[PROBLEM DETAILS]: Continue the account below of learning hand lettering and opening an Etsy sticker shop, starting right after its final sentence.

[PASSAGE SHOWN]:
[start]

I like scraped together, all my like little savings and cash that, you know, grandparents would sit in birthday cards and, and I spent it all on an iPad and an apple pencil. And I took advantage of any free resource I could find and learned to draw and hand letter. That was really what I focused on first was hand lettering. And after a few months of that, I had five designs that I thought were. Good good enough, at least. And I thought that they would be relatable to other dietitians or really anybody interested in nutrition.

So I opened an Etsy shop, October 1st, 2020 with five stickers. I had them printed like super small run, like 12 of each sticker printed which is not a cost effective way to do that. But just to like validate my idea I launched that shop and it was met with a lot more support and, and warmth than I thought it would be. I was just, you know, I, I thought that perhaps it was a good idea to me, but it wouldn’t really resonate with anybody else, but it, it did. At least enough to encourage me to keep going.

[end]

[DATASET CONTENT]:
[start]

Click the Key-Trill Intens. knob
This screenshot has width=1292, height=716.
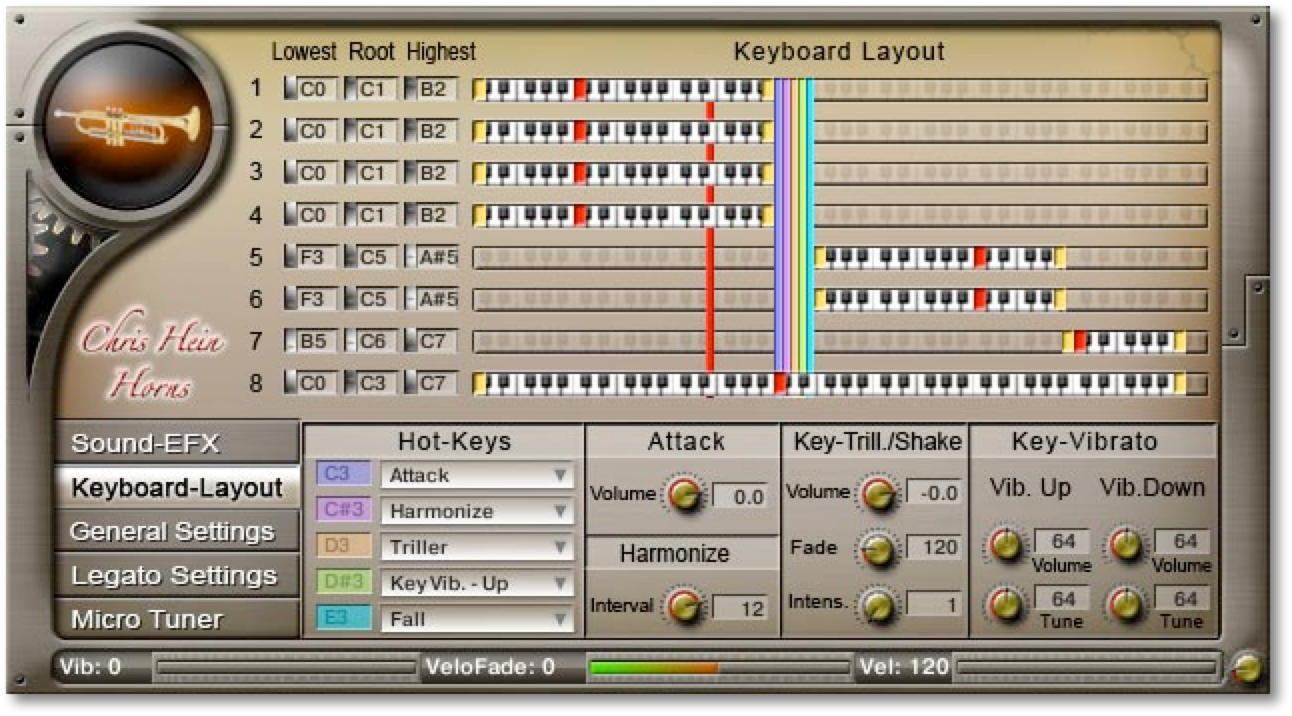pyautogui.click(x=878, y=604)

[end]

[EXERCISE ANSWER]:
And so from there I worked on more ideas and I ordered more stickers. That was really my bread and butter for the majority of the first year. Was those stickers because it’s, I mean, it’s a really small sell. It’s easy for somebody to take a chance on, you know, a $3 sticker versus a $25 shirt or something like that.

So it was an easy entry point. And that’s kind of what I’ve used to like validate any ideas that I’ve had is, is those little stickers. And so I just kept putting out more of those and then slowly kind of grew and expanded into more product lines and kind of accumulated more tools and machines. So I do continue to like hand make the vast majority of my products.

There are some things that I have switched to a manufacturer or a printer for now, just because I couldn’t, I, I would live in my office if I didn’t. So just to help with efficiency, but I do really enjoy the process of like making something with my hands. And so I’ve continued to just kind of expand. And I grew into my own website on the one year anniversary. So last October in 2021. And then from there, I am just continuing to, you know, come up with as many new ideas as I can take suggestions and expand my offerings on donut I am still on Etsy, but I’m just really focused on my own standalone website now.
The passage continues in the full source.